Is this the right approach to use for that sort of task? Or should I be using other functions or techniques?

car_name = "Tesla Model S" 
car_year = 2022 

def delete_car_variables(): 
    global car_name, car_year 
    del car_name 
    del car_year 

print("Before deletion:") 

print("Car Name:", car_name) 
print("Car Year:", car_year) 

delete_car_variables() 

print("\n") 
print("After deletion:") 

try:
    print("Car Name:", car_name) 
except:
    print("Car Name is deleted") 

try:
    print("Car Year:", car_year) 
except:
    print("Car Year is deleted") 
Variables names are keys in a variable dictionary. Use locals() to look at variables in the local scope and globals() to look at variables in the global scope.
def set_variable(value):
    global variable
    variable = value

print(locals().get('variable'))  # local scope = global scope here
set_variable(42)
print(locals().get('variable'))
Output:
None 42
While you can use locals and globals to do what you want, I would be remiss if I didn't say that what you want to do is a bad idea. For your particular example, I would use Dataclasses.

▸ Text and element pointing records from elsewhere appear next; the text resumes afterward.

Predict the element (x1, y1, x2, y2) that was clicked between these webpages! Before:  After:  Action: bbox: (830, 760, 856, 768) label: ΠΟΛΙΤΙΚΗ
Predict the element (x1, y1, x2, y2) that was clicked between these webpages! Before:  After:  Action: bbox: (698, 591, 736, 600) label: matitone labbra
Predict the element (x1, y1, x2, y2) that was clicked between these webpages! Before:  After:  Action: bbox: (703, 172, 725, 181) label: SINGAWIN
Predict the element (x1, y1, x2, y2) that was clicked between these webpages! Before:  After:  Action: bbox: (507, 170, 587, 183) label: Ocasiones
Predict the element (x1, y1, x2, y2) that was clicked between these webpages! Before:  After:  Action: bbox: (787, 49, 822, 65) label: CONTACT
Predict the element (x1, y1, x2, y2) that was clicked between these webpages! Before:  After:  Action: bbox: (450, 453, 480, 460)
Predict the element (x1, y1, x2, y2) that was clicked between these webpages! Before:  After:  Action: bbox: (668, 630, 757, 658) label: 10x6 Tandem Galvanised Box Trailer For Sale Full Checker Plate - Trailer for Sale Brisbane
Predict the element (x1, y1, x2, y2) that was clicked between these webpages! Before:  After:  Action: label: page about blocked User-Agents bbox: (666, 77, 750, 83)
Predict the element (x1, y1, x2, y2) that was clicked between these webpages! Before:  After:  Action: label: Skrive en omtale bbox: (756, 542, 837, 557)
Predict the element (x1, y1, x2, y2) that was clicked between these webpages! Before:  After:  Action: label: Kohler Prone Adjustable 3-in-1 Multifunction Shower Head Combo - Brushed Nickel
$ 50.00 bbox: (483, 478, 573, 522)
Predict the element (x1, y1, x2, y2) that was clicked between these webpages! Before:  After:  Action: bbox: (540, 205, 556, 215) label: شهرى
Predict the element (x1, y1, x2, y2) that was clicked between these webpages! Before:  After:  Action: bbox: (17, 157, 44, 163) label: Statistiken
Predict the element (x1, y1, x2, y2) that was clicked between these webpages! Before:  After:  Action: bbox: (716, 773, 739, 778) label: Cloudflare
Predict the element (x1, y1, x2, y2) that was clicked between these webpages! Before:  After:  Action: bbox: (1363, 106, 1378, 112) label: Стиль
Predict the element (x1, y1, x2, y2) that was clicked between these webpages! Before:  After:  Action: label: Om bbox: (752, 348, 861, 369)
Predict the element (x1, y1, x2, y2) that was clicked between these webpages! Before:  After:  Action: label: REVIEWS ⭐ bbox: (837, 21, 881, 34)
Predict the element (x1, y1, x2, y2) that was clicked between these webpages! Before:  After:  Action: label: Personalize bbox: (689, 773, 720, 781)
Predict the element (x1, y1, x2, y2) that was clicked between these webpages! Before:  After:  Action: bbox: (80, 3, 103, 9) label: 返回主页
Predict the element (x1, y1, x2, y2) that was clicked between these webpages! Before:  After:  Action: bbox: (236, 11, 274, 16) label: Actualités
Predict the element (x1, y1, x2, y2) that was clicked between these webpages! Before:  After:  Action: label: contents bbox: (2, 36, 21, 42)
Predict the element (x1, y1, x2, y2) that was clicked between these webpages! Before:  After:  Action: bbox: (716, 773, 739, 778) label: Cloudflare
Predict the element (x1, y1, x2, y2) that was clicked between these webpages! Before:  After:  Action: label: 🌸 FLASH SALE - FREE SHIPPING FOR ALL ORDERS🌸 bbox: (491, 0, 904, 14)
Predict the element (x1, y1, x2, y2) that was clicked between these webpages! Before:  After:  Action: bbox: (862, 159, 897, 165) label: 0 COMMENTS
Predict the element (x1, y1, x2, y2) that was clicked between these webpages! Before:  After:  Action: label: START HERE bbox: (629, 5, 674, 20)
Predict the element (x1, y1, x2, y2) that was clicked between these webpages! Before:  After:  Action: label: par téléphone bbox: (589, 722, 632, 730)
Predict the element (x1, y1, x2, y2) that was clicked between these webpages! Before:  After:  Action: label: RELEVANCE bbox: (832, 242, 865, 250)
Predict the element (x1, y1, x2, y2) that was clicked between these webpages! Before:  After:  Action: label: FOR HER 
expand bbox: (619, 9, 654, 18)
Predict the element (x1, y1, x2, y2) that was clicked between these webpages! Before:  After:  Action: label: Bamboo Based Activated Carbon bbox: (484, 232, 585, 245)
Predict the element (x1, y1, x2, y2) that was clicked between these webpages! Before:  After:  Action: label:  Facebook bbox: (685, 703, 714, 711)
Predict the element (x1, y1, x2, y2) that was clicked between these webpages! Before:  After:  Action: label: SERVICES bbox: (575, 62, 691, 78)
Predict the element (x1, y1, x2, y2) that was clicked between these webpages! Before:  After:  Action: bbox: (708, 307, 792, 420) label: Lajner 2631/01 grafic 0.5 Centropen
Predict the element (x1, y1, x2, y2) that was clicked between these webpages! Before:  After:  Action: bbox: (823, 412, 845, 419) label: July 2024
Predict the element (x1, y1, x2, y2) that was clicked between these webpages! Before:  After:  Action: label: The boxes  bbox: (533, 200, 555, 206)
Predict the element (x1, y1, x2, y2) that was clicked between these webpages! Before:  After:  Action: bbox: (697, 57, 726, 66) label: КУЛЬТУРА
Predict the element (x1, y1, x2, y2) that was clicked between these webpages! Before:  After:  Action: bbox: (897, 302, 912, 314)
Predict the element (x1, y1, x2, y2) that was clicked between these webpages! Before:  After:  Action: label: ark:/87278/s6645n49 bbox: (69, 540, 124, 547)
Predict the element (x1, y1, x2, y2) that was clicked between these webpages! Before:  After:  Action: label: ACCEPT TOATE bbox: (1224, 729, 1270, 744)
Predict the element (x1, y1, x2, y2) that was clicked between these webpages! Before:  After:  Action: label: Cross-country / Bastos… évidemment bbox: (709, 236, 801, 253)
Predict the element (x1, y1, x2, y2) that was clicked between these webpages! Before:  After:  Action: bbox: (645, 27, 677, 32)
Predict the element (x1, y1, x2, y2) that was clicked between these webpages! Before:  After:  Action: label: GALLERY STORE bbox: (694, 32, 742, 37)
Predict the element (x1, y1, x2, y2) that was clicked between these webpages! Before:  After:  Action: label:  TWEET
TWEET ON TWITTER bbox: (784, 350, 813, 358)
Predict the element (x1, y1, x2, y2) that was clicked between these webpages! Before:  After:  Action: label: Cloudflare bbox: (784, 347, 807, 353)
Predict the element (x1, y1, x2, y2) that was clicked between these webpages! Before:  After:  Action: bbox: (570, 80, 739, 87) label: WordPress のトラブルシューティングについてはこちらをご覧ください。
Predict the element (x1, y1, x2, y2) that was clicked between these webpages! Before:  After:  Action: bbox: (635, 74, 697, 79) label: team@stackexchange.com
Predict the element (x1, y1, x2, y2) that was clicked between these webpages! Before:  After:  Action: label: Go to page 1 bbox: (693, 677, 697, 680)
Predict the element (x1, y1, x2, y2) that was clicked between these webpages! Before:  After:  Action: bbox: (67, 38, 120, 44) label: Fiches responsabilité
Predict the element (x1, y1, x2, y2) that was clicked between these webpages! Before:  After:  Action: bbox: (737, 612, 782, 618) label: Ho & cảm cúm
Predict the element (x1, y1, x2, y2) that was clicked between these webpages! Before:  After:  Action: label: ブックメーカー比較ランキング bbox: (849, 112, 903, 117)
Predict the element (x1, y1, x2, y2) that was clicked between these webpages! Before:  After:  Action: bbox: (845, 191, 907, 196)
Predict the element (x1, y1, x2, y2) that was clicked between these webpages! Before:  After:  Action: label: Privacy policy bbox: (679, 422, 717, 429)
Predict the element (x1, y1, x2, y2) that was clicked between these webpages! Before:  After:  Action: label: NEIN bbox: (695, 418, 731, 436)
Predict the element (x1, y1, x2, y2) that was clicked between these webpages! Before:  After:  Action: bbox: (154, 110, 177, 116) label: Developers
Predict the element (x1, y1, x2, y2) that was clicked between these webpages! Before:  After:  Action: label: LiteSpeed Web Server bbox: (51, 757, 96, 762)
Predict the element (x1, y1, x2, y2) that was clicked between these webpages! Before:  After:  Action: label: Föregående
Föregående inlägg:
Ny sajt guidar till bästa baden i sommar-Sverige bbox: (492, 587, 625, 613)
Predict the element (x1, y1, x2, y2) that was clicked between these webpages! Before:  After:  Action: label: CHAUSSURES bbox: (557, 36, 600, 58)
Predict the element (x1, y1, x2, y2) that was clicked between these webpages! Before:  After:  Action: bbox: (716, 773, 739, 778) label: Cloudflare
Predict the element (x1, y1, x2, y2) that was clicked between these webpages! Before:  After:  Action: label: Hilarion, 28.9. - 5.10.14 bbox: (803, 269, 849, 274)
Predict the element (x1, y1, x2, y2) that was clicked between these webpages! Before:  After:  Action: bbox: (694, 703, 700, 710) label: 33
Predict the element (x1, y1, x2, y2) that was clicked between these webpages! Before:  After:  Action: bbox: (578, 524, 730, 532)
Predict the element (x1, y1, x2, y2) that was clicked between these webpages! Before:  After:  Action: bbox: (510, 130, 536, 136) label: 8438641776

https://docs.python.org/3/library/dataclasses.html

I would have an inventory list of cars, and add cars to or remove cars from the list.
from dataclasses import dataclass

@dataclass
class Car:
    make: str
    model: str
    year: int


inventory = [
    Car("Tesla", "S", 2022),
    Car("Tesla", "3", 2019),
    Car('Ford', 'Bronco', 2023)
]

inventory.append(Car("Toyota", "Camry", 2003))
print(*inventory, sep="\n")

print("\n\nIt's Tesla clearout time")
inventory = [car for car in inventory if car.make != "Tesla"]
print(*inventory, sep="\n")
Output:
Car(make='Tesla', model='S', year=2022) Car(make='Tesla', model='3', year=2019) Car(make='Ford', model='Bronco', year=2023) Car(make='Toyota', model='Camry', year=2003) It's Tesla clearout time Car(make='Ford', model='Bronco', year=2023) Car(make='Toyota', model='Camry', year=2003)
If I had a large inventory I would keep the inventory in a database.
(Dec-16-2023, 03:53 PM)RockBlok Wrote: [ -> ]Is this the right approach to use for that sort of task? Or should I be using other functions or techniques?
Normally we don't use global variables like this. Global variables are made for long lived objects and they don't need to be deleted.

The first thing you can do is to minimize the number of global variables through encapsulation. For example if you have only one car in the program, you could have a global variable for this car but it should encapsulate the name and the year of the car, for example
# create a class to encapsulate data such as name and year
class Car:
    def __init__(self, name, year):
        self.name = name
        self.year = year

    def __repr__(self):
        return f'{self.__class__.__name__}({self.name!r}, {self.year!r})'

# let us create a single variable
car = Car("Tesla Model S", 2022)

print(f'Car Name: {car.name}')
print(f'Car Year: {car.year}')

# let us delete the car variable, which destroys the name and year at the same time.
del car
Output:
Car Name: Tesla Model S Car Year: 2022
Suppose that the program now uses more than one car, which is likely. These Car instances won't be stored as global variables. For example you could have only one garage, then you can create a global instance of Garage and park several cars in the garage
class Garage:
    def __init__(self):
        self.cars = set()

    def park(self, car):
        self.cars.add(car)

# create a single global variable
garage = Garage()

garage.park(Car("Tesla Model S", 2022))
garage.park(Car("Chrysler 300C", 2015))

print(garage.cars)
Output:
{Car('Chrysler 300C', 2015), Car('Tesla Model S', 2022)}
The global philosophy is to have a small number of global variables which don't need to be deleted, and encapsulate the rest in classes or functions. By the way classes and functions are long lived global objects that don't need to be deleted.